Cultura Verde: Tendo como exemplos as atuais iniciativas de legalização da maconha por EUA e Uruguai , qual o modelo de legalização você acredita ser o mais adequado à realidade brasileira?

Babi: Eu tendo a simpatizar mais pelo modelo uruguaio por ser uma proposta mais completa e com mais força do estado, mas acredito que o Brasil deve construir um modelo próprio, que respeite inclusive suas especificidades climáticas, que fortaleça o auto cultivo, que quebre a banca do tráfico e que, sobretudo, coloque o controle popular e público no eixo do debate. O debate em torno das drogas, em especial a maconha, não deve ser nem crime e nem commoditie. Falo isso porque o Estado da Califórnia, que convive com uma experiência de legalização do uso medicinal desde 1996, tem como maior campo de latifúndio o insumo da maconha e isso nos preocupa bastante.

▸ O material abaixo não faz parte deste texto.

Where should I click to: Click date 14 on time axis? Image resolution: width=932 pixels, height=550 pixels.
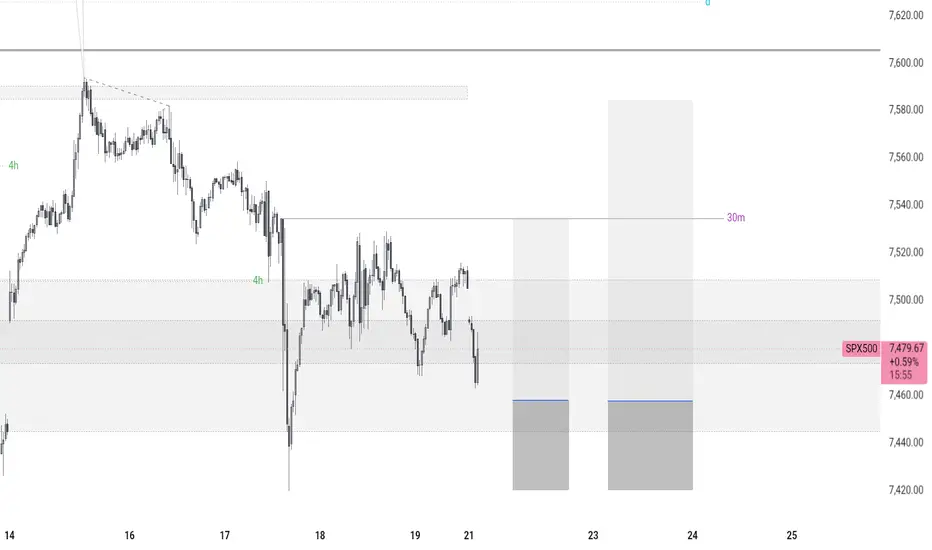pyautogui.click(x=9, y=535)
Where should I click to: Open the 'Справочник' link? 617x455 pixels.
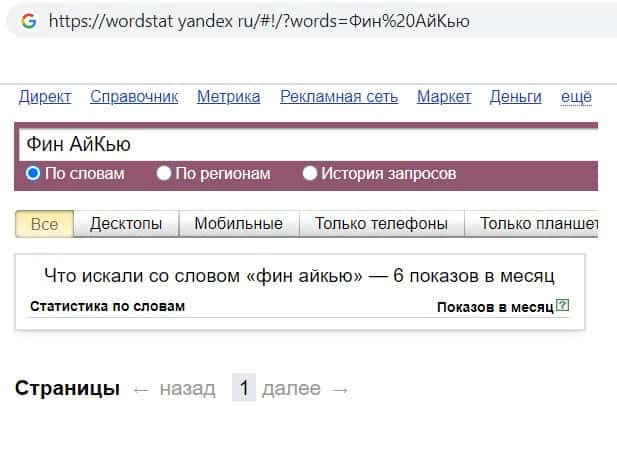point(134,96)
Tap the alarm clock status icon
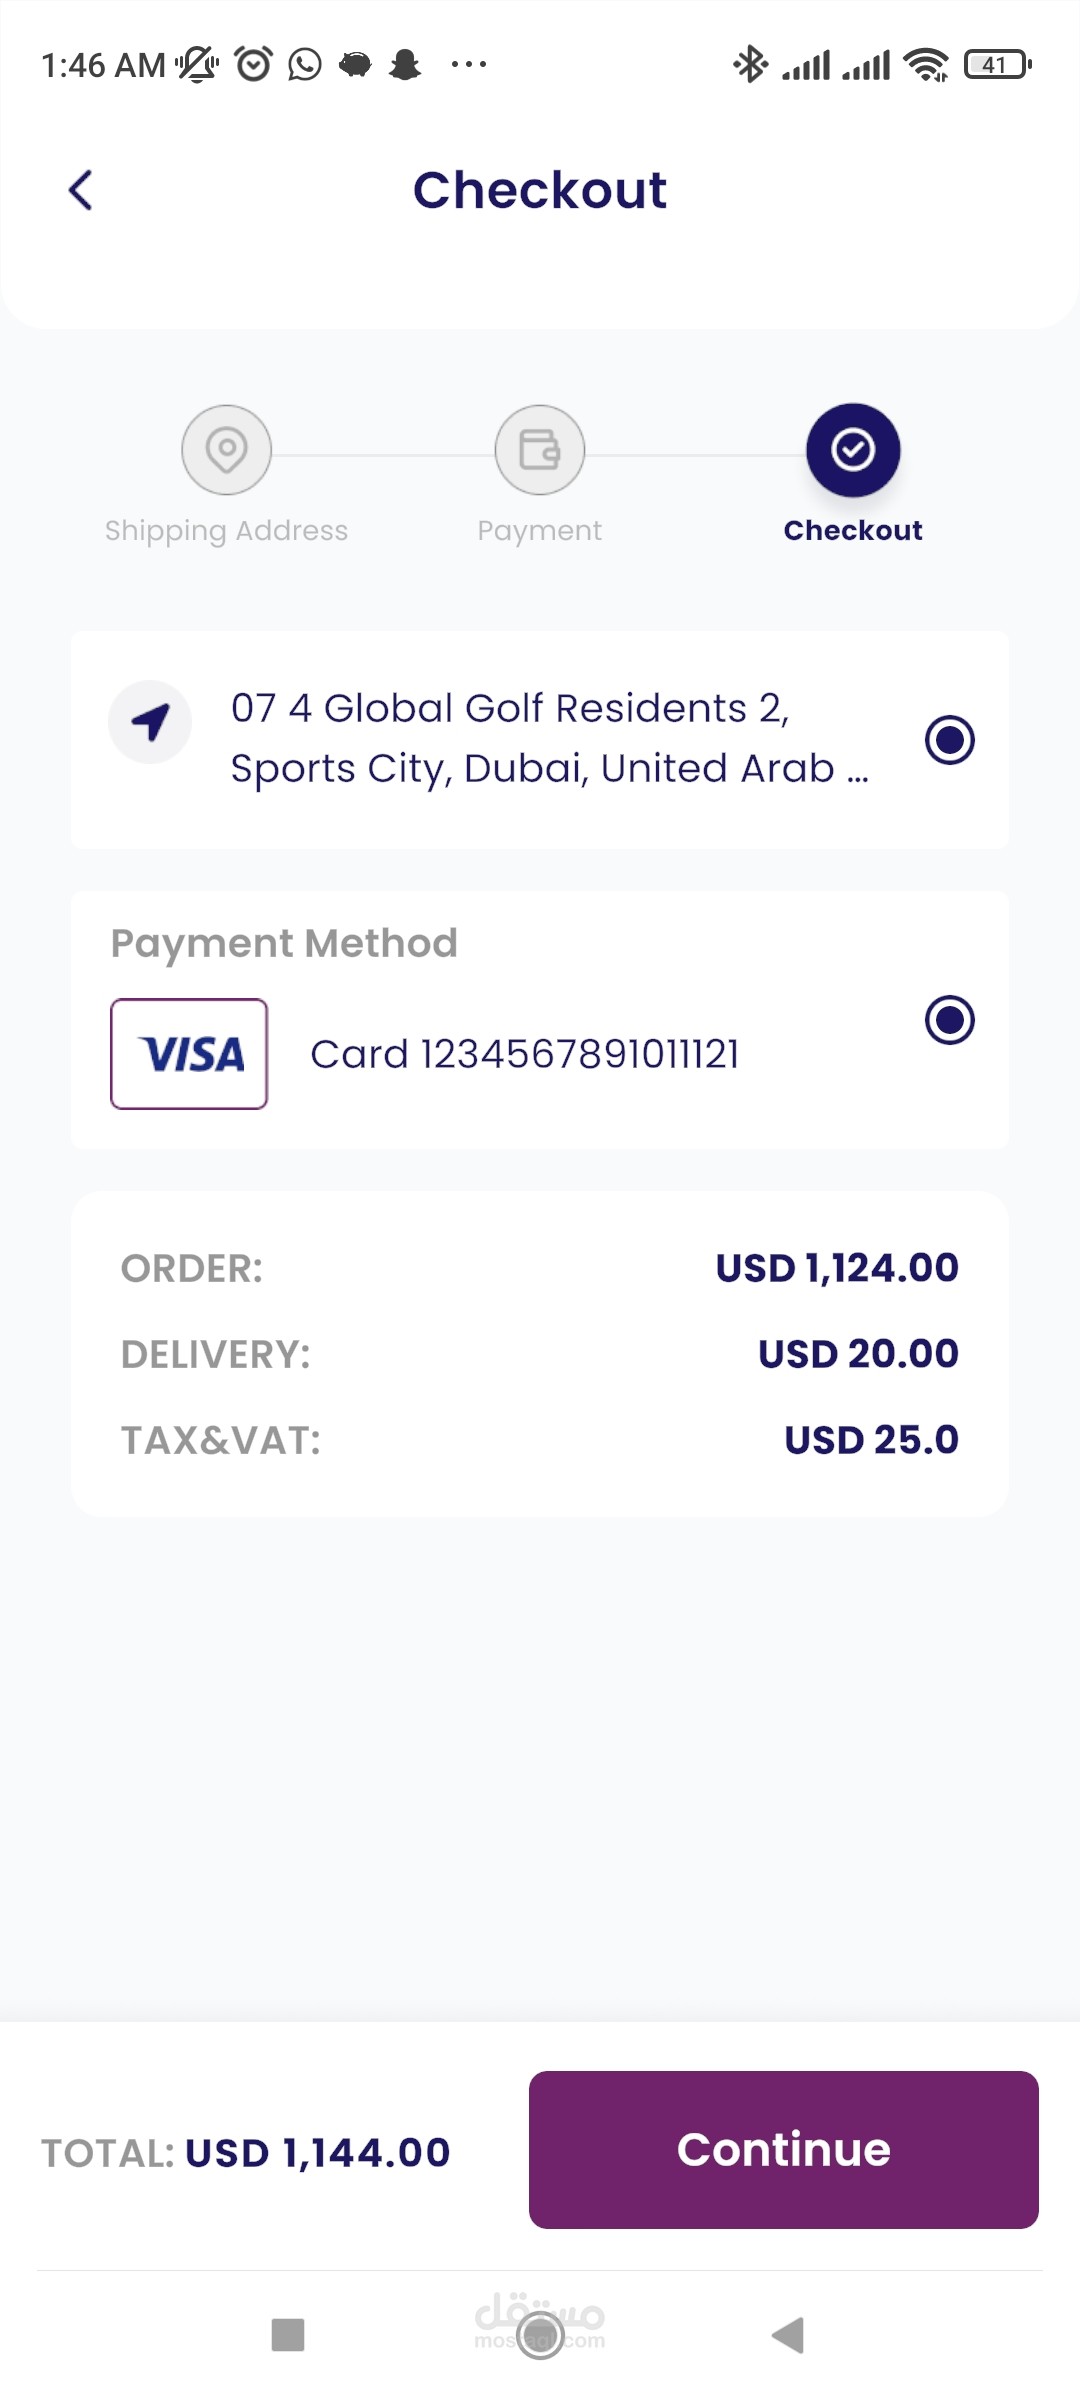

A gente não defende uma legalização que abra espaço pra modificação genética e levante intervenção de mercado pra Monsanto, por exemplo. A legalização que defendemos deve pautar os processos de produção pautados nas cooperativas e associações de produtores, nos clubes cannábicos, na justiça no campo e na reforma agrária, na agroecologia e na diversidade da agricultura camponesa. Os mecanismos de controle social e popular e social também precisam ser criados e ampliados. Temos em Sergipe, a exemplo, um Conselho Estadual de Entorpecentes, cuja única função real é acompanhar a queima dos produtos capturados nas rodovias. Para nós, um conselho como este deve ser composto pelos movimentos sociais, promovendo pesquisa, a execução de campanhas educativas de redução de danos, dentre outras ações.

Cultura Verde: Como você avalia a atual política de internação compulsória através de parcerias público/privadas com instituições religiosas para o tratamento ao uso abusivo de crack?

Babi: Um verdadeiro absurdo. Uso problemático ou abusivo de drogas é uma questão de saúde pública mental, não um caso de “salvação” sob proselitismo religioso. Internação compulsória não é a solução pra absolutamente nada, é uma política que só interessa à especulação imobiliária, à higienização das cidades e às comunidades terapêuticas que se alimentam de grupos fundamentalistas. O programa “Crack, é possível vencer!” abre esta janela de financiamento público a estas comunidades e isso realmente nos preocupa. Em Sergipe temos um bloco político muito minoritário, mas que vem tomando corpo político e econômico sobre a defesa destas comunidades terapêuticas, e precisamos reforçar este debate por aqui também. Enquanto os CAPS-AD sofrem com a invisibilidade e a ausência de financiamento adequado- e olhe que Aracaju é município referência de distribuição de CAPS e do programa de redução de danos- as comunidades terapêuticas vêm dando braçadas cada vez maiores no cenário político brasileiro e sergipano. Para nós saúde mental tem que ser 100% pública e pautada nas diretrizes da reforma psiquiátrica.